**STORED DATA:**
━━━━
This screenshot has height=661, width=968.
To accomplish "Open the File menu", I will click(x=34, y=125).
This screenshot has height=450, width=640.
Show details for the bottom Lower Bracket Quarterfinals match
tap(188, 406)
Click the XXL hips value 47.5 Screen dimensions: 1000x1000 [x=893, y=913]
━━━━
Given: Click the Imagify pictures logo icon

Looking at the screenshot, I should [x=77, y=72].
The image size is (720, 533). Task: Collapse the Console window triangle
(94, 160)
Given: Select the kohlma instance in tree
━━━━
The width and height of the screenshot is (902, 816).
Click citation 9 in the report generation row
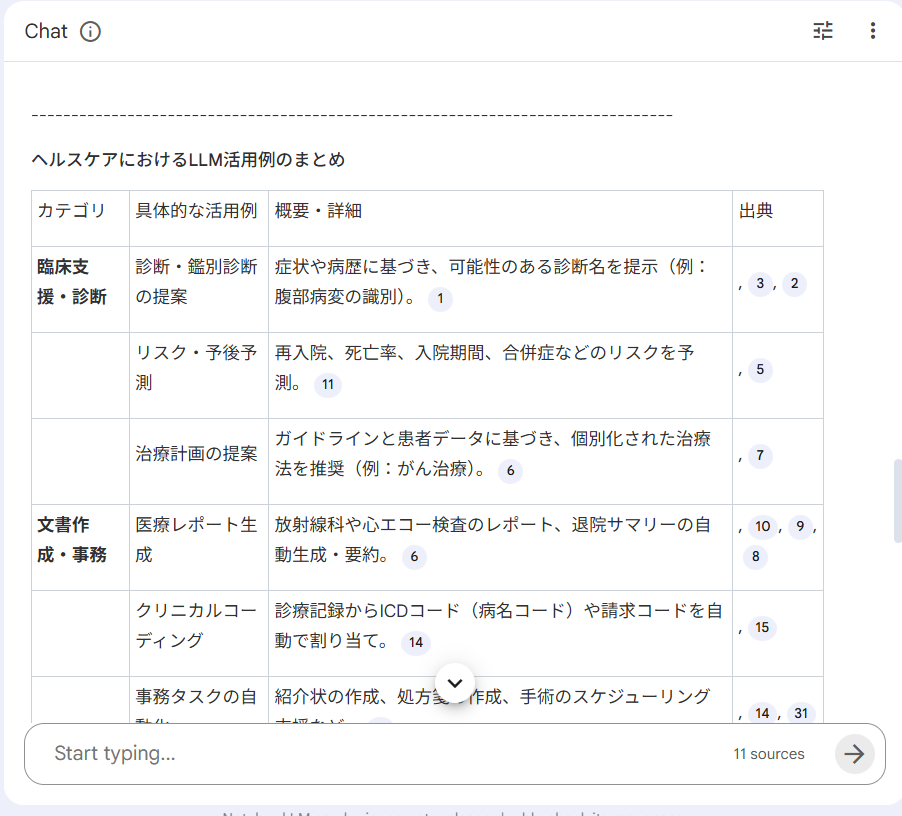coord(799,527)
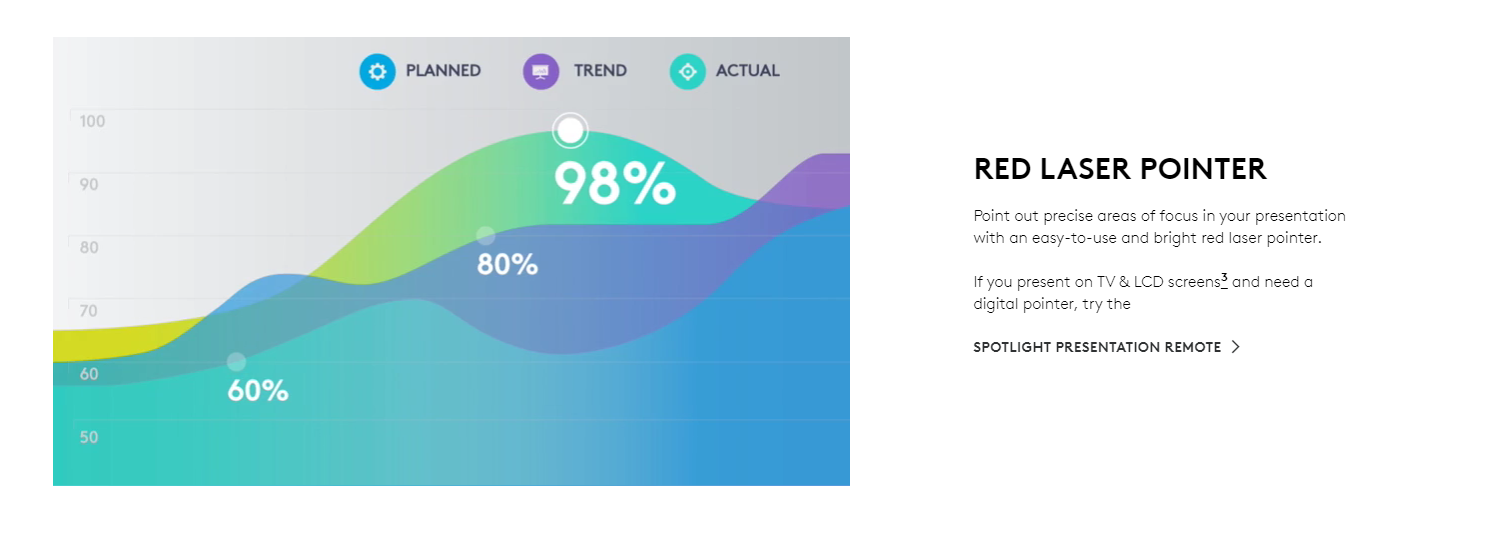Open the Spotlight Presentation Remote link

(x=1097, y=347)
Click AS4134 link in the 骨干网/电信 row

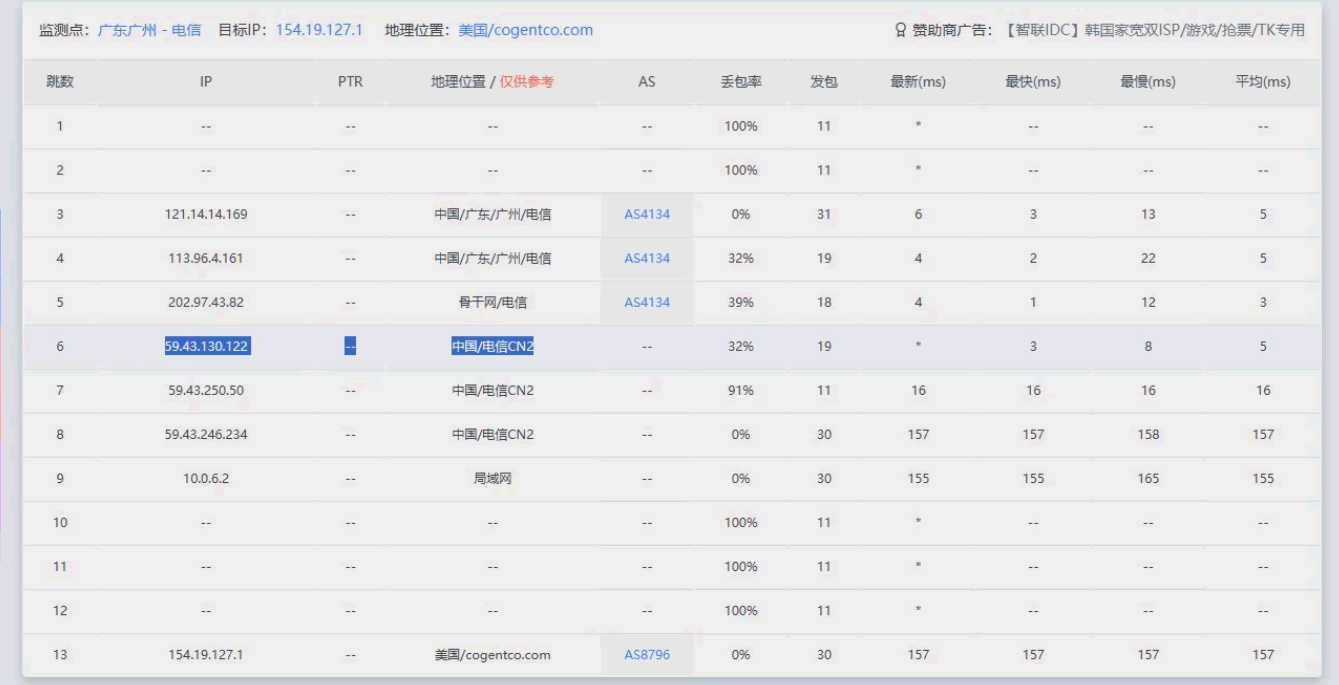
━━━━
Using the data above, which lines fall from the one with "Click citation 9 in the report generation row" through the one with "Click AS4134 link in the 骨干网/电信 row"? Repeat them exactly, ends included, minus any pictures.

**OUTPUT FOR THIS EXERCISE:**
Click citation 9 in the report generation row
coord(799,527)
Open the Spotlight Presentation Remote link

(x=1097, y=347)
Click AS4134 link in the 骨干网/电信 row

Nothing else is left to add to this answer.